Retype only what runs from the line with "Given: Open more" through the end of the entries, exactly and in full, but omit any picture you find.
======== Task data ========
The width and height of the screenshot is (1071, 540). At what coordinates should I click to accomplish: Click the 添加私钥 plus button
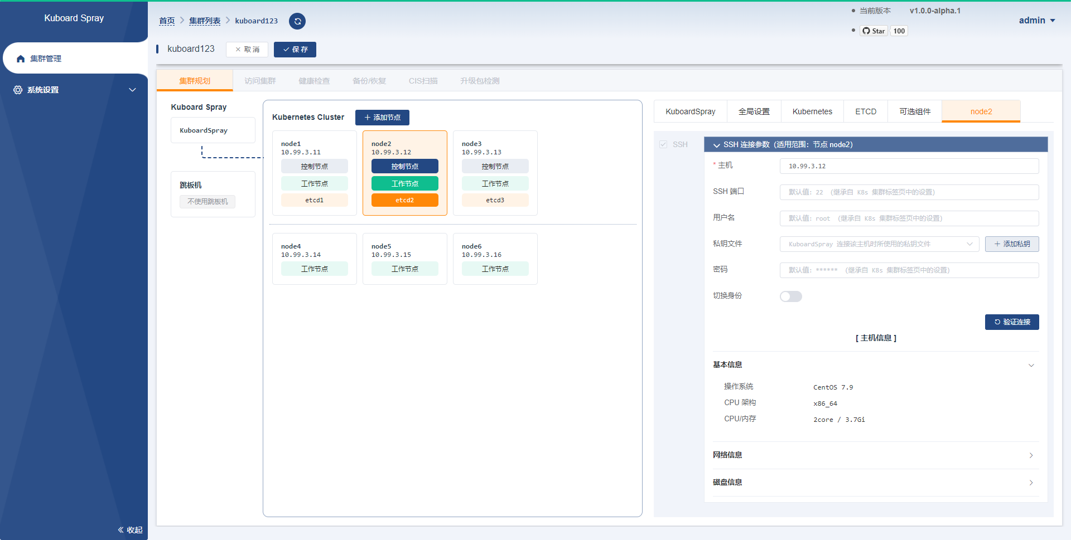click(x=1012, y=244)
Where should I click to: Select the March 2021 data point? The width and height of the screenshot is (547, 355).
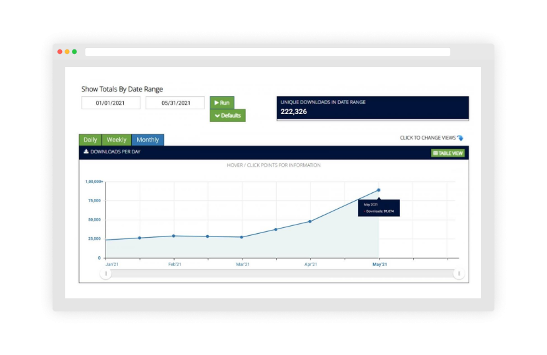(242, 237)

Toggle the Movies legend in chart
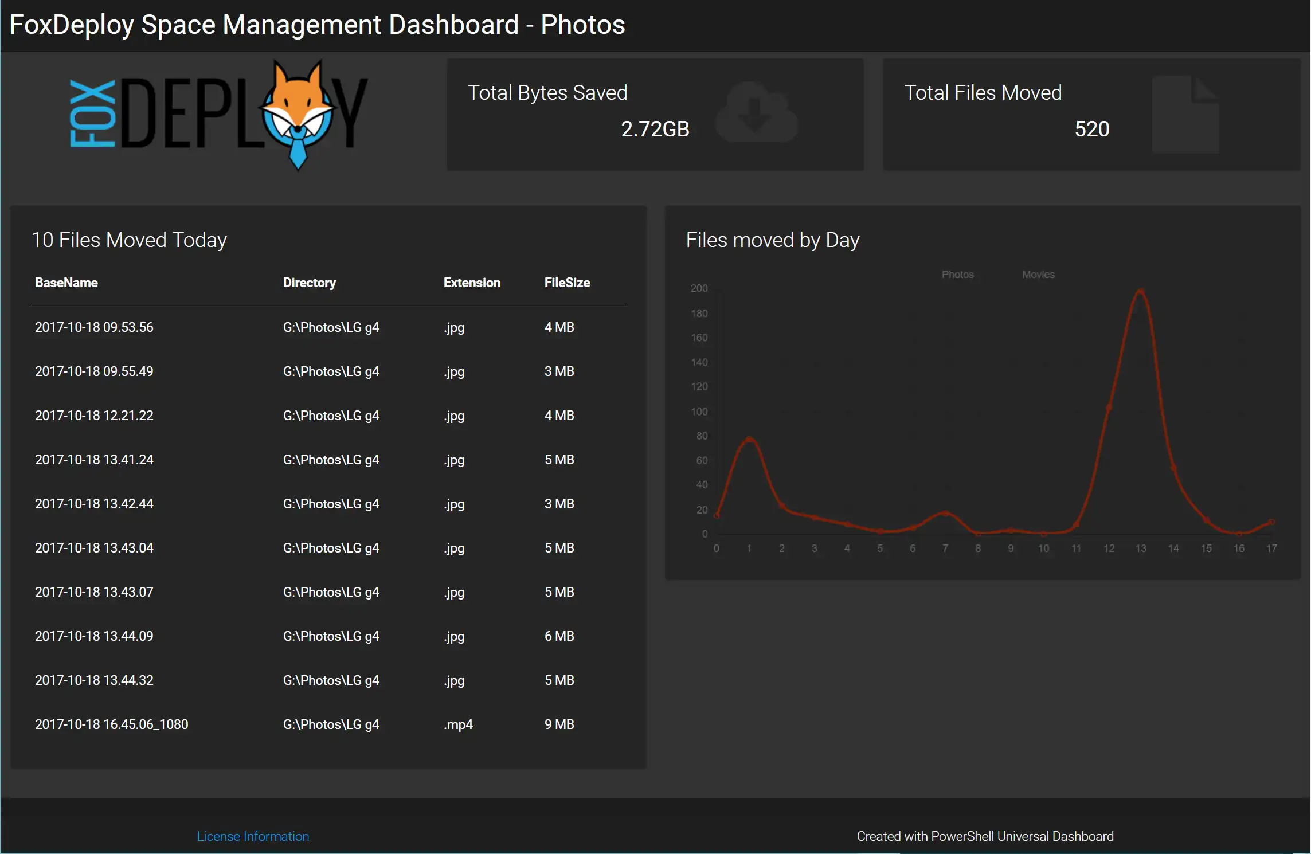[x=1038, y=275]
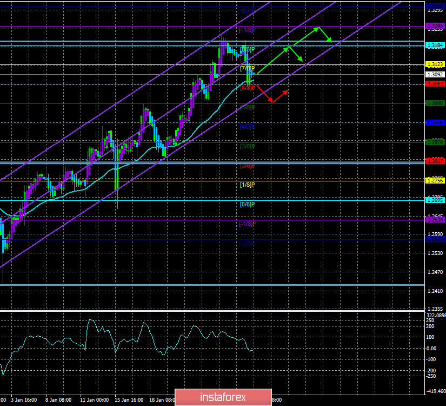Screen dimensions: 446x406
Task: Click the red 1.2817 price tag
Action: (434, 161)
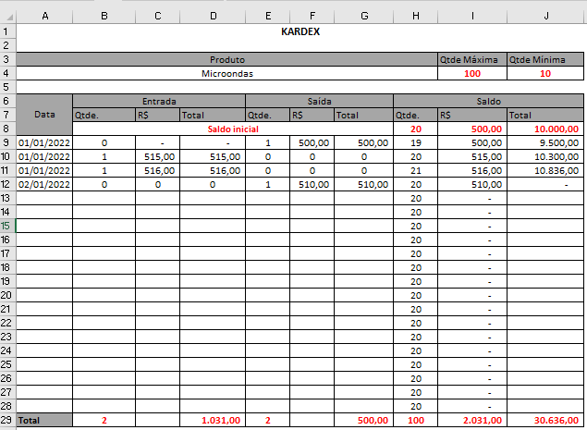Click the grand total 30.636,00 cell

tap(545, 420)
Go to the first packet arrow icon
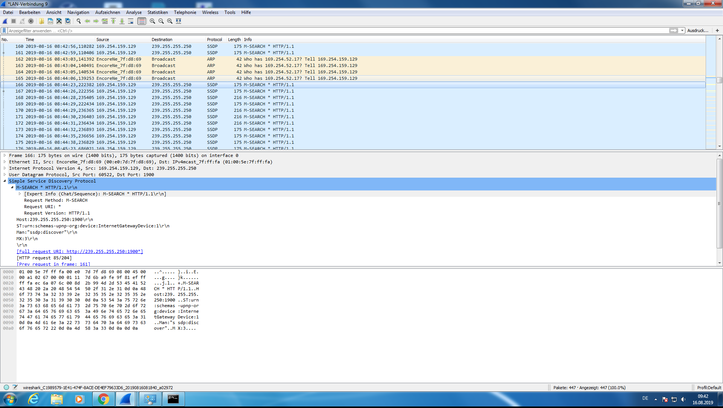723x408 pixels. pyautogui.click(x=113, y=21)
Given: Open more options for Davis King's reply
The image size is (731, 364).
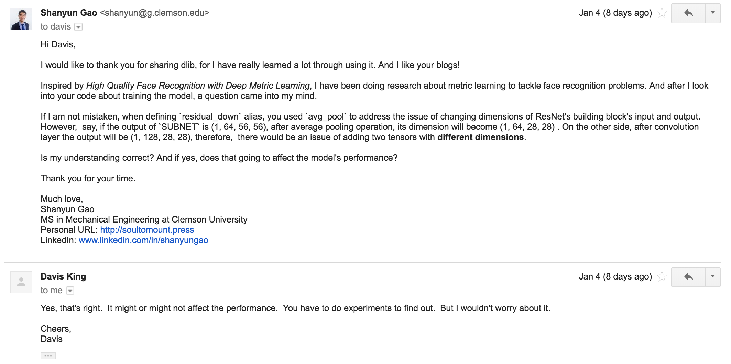Looking at the screenshot, I should click(713, 277).
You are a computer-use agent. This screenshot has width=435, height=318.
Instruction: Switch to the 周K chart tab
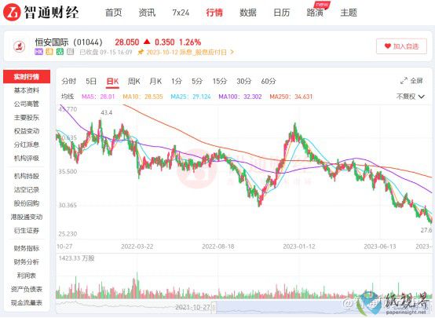(133, 82)
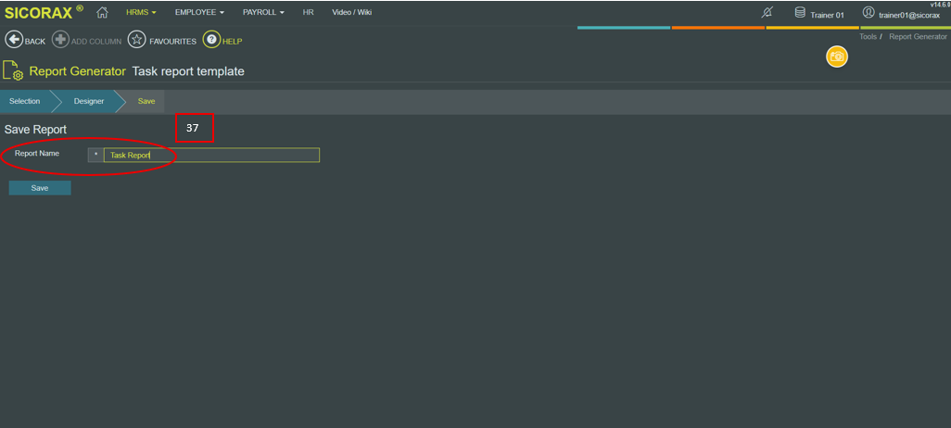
========
* **Reply to the task**:
Given: Open more options for Davis King's reply
The image size is (731, 364).
Looking at the screenshot, I should click(713, 277).
You are a computer-use agent. This screenshot has width=435, height=318.
Instruction: Switch to the 周K chart tab
(133, 82)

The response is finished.